Why me, why now?

At this point you may or may not have been told by your healthcare provider that you have gestational diabetes. You are probably wondering why me?

The short answer is that it can happen to any woman and gestational diabetes is different from regular diabetes in that it simply means your body is having trouble managing your blood sugar levels during your pregnancy.

Gestational diabetes mellitus (GDM) means having higher than normal blood sugar levels during pregnancy.

This is different than both type 1 or type 2 diabetes that already exist before pregnancy. For women who have a diagnosis of type 1 or type 2 diabetes before pregnancy, it is considered to be “pre-existing diabetes”, which is different than gestational diabetes.

Gestational diabetes develops in women because the pancreas is unable to produce enough insulin to counteract the higher blood sugars from the hormones of pregnancy.

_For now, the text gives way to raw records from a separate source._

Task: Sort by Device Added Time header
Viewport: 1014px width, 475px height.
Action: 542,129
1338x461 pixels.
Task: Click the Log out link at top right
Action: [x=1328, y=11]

The pancreas is an important organ in our bodies that produces insulin when we eat food, especially foods that contain carbohydrates (e.g. bread, pasta, rice, potatoes, fruits, sweets). Carbohydrates are broken down into sugars, which are used for energy. It is important to avoid eating processed foods high in sugar, salt, and additives and to choose real foods (e.g. whole vegetables, fruits, nuts, legumes, meats, whole grains) since they provide important nutrition that is necessary for both your health and the health of your baby. When sugars are released from food into our blood, our pancreas works to make just the right amount of insulin. If your pregnancy hormones are high, your pancreas may not make enough insulin and blood sugars will be high.

Insulin acts like a key that unlocks the door to allow sugar to move from our bloodstream into our muscles and organs where it is used for energy or stored for later use. All forms of diabetes result from blood sugar levels that are too high.

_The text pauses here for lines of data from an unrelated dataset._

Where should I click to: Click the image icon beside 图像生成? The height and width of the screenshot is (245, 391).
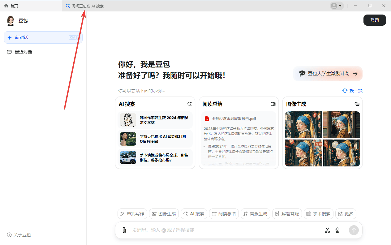click(x=357, y=104)
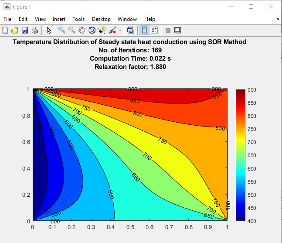Toggle the Insert Colorbar button
Viewport: 282px width, 243px height.
144,30
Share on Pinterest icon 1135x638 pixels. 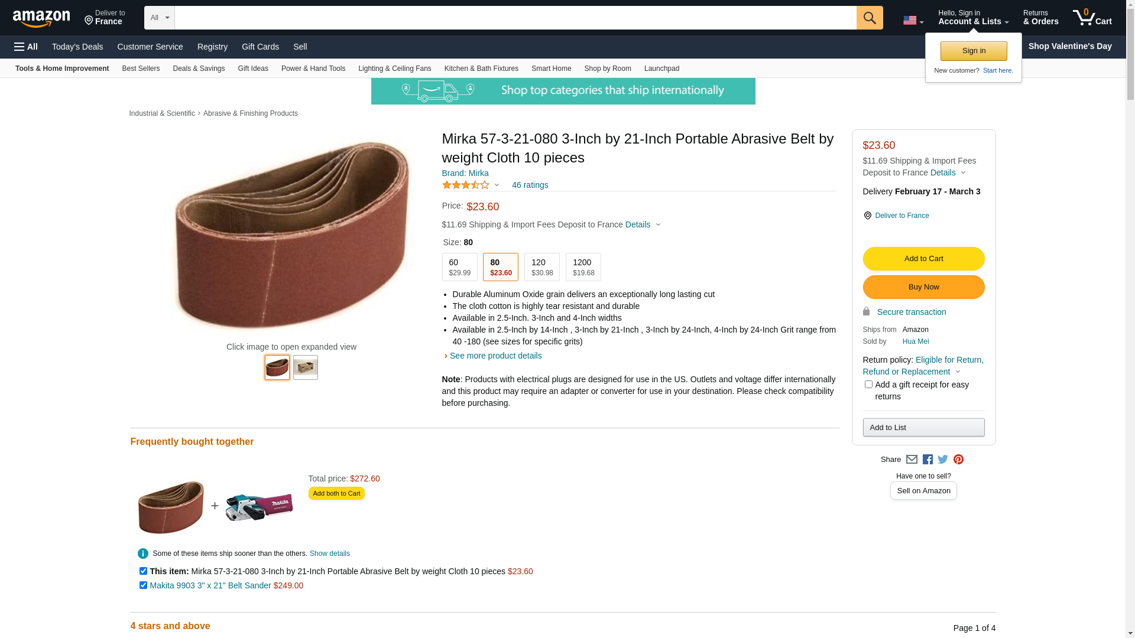(958, 460)
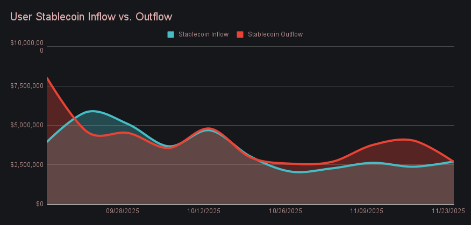471x225 pixels.
Task: Click the outflow line's late-November hump peak
Action: 403,140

You can help your pancreas by eating nutritious foods and partaking in physical activity (e.g. walking 15-30 minutes after a meal), if your health care team feels that exercise is safe for you. Some conditions prevent moms from getting exercise and you should always listen to your obstetrical team if they ask you to reduce your physical activity levels. If you can’t get your blood sugar into the right range with healthy eating and exercise, then medications such as insulin may be added to help. You can find out more about healthy eating and how to control your blood sugar levels in your gestational diabetes class or from your health care provider.

“Hang on a minute, I’ve already attended my gestational diabetes class!”

Great! That means that you have been given the tools and advice that you need to manage your gestational diabetes. It is important that you follow your health care providers’ recommendations which may include recording what you eat, when you exercise, and what your blood sugar levels are. We know that for many of you this may feel like a lot of work, while some of you may find that you are already eating healthy with the right amount of activity. In any case, keeping records, testing blood sugar levels, and preparing healthy meals may take some getting used to. Be sure to call your health care team if you are unsure about your choices or the recommendations.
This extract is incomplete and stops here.